**EXCERPTED DATA**
★ ★ ★ ★ ★ ★ ★

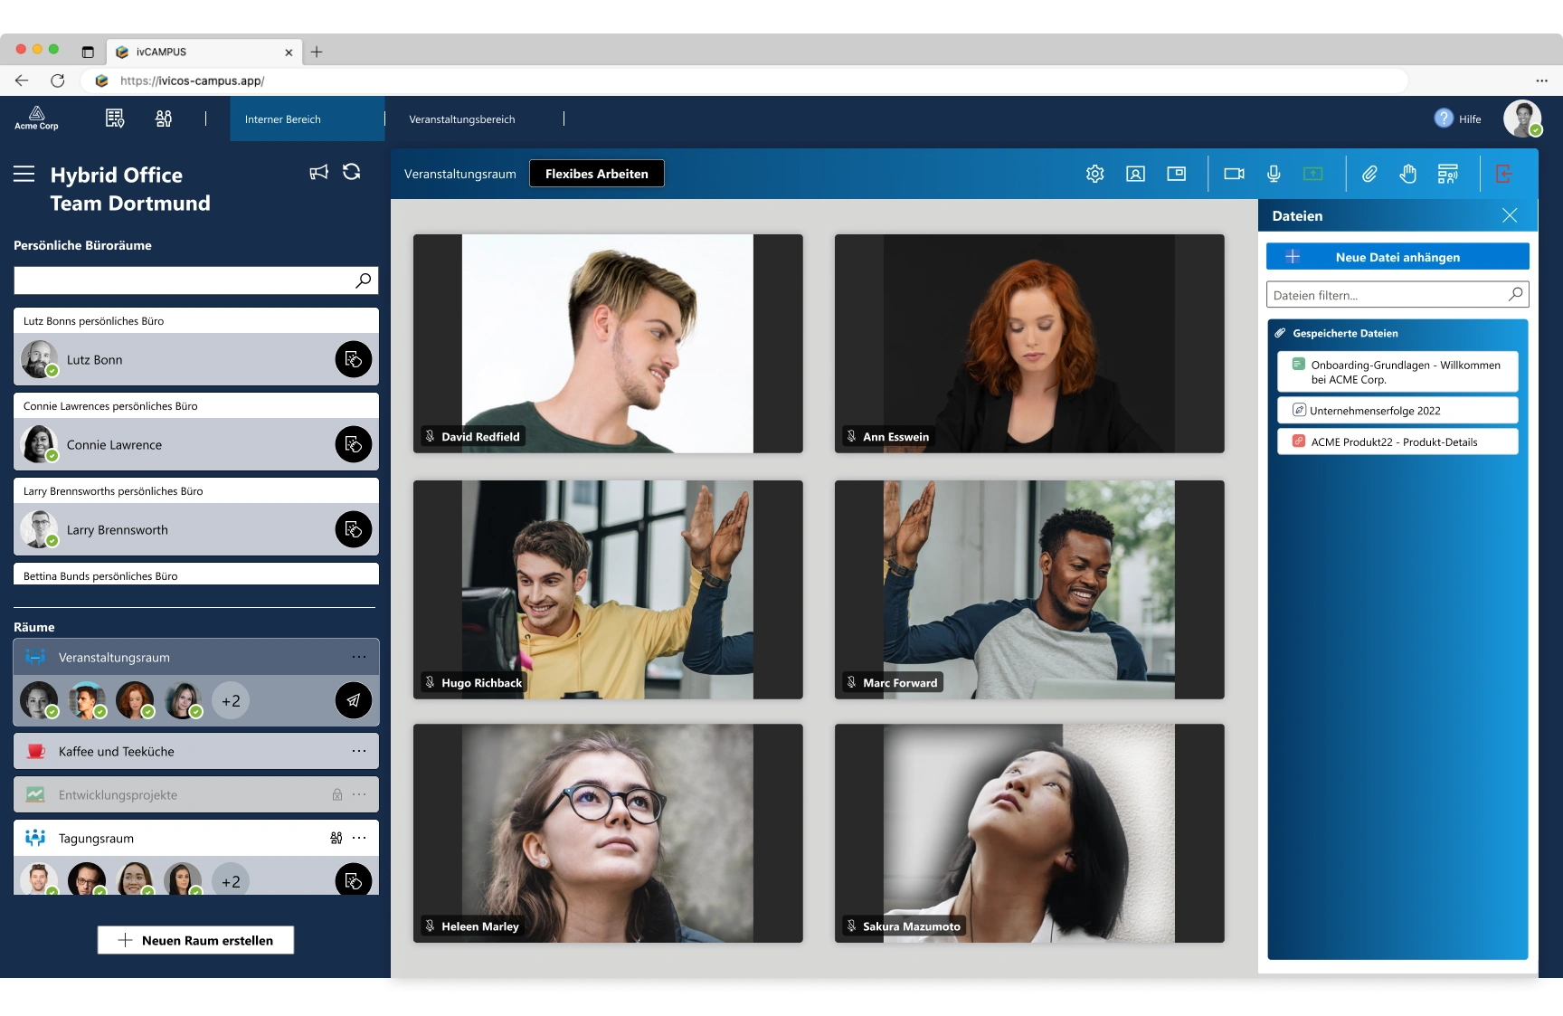This screenshot has height=1016, width=1563.
Task: Click the Dateien filtern input field
Action: pos(1386,295)
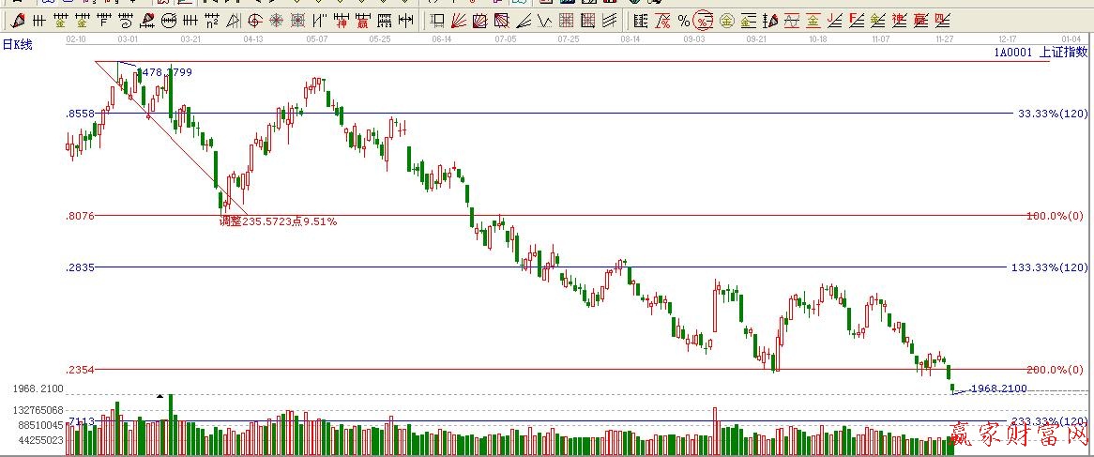Viewport: 1094px width, 457px height.
Task: Select the parallel diagonal lines tool
Action: 610,20
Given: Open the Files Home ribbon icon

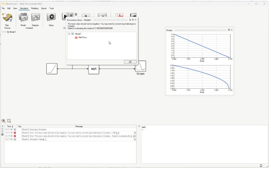Looking at the screenshot, I should (x=7, y=18).
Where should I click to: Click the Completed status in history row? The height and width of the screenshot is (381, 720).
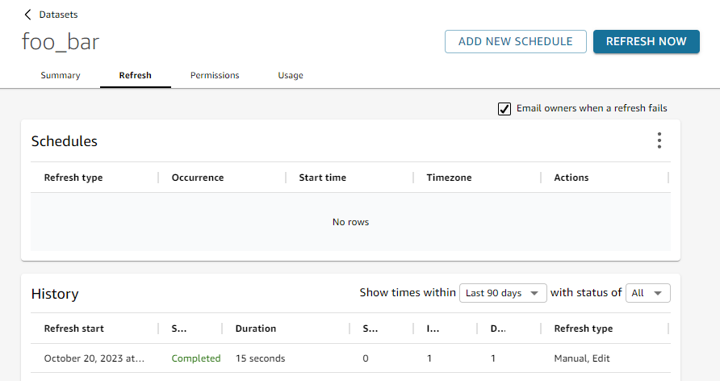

★ ★ ★ ★ ★ ★ ★

**TASK**
Write out, exactly as they appear, the lines from the one containing "Given: Open the Files Home ribbon icon" through the end of the material above, excluding pictures.

**OUTPUT**
Given: Open the Files Home ribbon icon

Looking at the screenshot, I should (x=7, y=18).
Where should I click to: Click the Completed status in history row? The height and width of the screenshot is (381, 720).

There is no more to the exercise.